Extracted data entries:
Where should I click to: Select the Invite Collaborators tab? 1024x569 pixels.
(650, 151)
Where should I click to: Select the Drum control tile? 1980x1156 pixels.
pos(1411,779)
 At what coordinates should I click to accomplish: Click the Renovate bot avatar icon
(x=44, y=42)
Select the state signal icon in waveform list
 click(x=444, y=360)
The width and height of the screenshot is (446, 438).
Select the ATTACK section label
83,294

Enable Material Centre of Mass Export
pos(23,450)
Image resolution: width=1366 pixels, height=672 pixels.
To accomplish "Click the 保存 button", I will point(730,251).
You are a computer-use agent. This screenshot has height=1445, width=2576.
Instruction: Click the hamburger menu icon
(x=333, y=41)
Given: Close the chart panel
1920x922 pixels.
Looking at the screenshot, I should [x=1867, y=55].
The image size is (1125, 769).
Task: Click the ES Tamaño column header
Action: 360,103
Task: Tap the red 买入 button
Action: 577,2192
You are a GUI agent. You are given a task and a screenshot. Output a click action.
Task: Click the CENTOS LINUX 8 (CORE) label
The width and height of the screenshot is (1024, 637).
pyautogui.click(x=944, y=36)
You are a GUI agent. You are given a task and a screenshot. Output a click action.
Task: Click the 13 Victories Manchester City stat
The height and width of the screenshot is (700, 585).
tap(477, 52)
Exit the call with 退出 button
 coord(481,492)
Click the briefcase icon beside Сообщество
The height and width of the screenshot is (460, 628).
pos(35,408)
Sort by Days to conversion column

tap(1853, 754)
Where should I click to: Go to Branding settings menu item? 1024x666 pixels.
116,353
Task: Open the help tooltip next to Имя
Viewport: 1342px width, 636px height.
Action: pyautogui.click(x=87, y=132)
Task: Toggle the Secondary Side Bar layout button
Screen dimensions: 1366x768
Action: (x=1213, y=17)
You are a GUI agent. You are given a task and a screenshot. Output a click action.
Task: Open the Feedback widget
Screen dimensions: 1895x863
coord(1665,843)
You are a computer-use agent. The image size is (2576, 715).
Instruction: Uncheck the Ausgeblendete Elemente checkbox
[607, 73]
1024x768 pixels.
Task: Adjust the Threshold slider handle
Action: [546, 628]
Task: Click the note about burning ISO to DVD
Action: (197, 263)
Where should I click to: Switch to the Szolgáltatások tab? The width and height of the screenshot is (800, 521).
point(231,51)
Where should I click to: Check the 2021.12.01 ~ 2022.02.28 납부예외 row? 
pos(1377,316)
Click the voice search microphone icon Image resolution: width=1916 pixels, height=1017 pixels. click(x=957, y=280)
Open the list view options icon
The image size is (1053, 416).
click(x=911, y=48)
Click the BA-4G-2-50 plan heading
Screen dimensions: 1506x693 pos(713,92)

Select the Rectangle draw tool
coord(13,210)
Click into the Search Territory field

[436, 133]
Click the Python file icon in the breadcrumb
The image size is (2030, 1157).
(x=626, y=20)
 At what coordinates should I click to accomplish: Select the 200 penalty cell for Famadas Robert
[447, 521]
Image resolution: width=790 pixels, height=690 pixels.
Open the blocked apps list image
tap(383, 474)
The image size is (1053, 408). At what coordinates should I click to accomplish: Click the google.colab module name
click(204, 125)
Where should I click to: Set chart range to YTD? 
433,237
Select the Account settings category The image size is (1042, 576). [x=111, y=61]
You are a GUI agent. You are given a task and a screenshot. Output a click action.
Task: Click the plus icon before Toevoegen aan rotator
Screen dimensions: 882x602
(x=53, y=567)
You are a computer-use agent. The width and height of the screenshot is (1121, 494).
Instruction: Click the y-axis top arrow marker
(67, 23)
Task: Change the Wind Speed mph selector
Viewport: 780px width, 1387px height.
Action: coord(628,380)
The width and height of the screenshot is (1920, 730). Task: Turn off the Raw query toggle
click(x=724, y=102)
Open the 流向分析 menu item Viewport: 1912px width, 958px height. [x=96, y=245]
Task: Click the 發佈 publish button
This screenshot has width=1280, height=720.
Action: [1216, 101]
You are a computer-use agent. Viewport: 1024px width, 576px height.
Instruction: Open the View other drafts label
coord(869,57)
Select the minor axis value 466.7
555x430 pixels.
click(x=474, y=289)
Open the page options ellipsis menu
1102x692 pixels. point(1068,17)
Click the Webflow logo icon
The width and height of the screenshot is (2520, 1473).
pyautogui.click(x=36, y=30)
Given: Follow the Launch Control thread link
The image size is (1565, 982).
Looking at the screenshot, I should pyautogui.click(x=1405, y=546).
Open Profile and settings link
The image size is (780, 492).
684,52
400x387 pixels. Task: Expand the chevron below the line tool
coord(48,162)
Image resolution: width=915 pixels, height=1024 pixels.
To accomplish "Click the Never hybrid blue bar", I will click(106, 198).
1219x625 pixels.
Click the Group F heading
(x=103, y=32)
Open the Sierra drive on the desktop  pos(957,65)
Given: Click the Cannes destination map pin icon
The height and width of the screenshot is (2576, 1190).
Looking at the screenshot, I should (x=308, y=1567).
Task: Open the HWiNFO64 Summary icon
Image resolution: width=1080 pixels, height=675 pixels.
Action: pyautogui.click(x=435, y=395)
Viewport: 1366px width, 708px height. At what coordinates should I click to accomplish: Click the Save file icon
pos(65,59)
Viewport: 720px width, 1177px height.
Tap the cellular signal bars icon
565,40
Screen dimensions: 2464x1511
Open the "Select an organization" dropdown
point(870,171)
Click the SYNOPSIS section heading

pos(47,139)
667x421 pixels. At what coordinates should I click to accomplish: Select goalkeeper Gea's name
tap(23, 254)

Prompt:
Return every line from the rows above that contains the word "accomplish".

Finished answer:
 At what coordinates should I click to accomplish: Click the Renovate bot avatar icon
To accomplish "Click the 保存 button", I will point(730,251).
 At what coordinates should I click to accomplish: Select the 200 penalty cell for Famadas Robert
The image size is (1053, 408). At what coordinates should I click to accomplish: Click the google.colab module name
To accomplish "Click the Never hybrid blue bar", I will click(106, 198).
Viewport: 1366px width, 708px height. At what coordinates should I click to accomplish: Click the Save file icon
667x421 pixels. At what coordinates should I click to accomplish: Select goalkeeper Gea's name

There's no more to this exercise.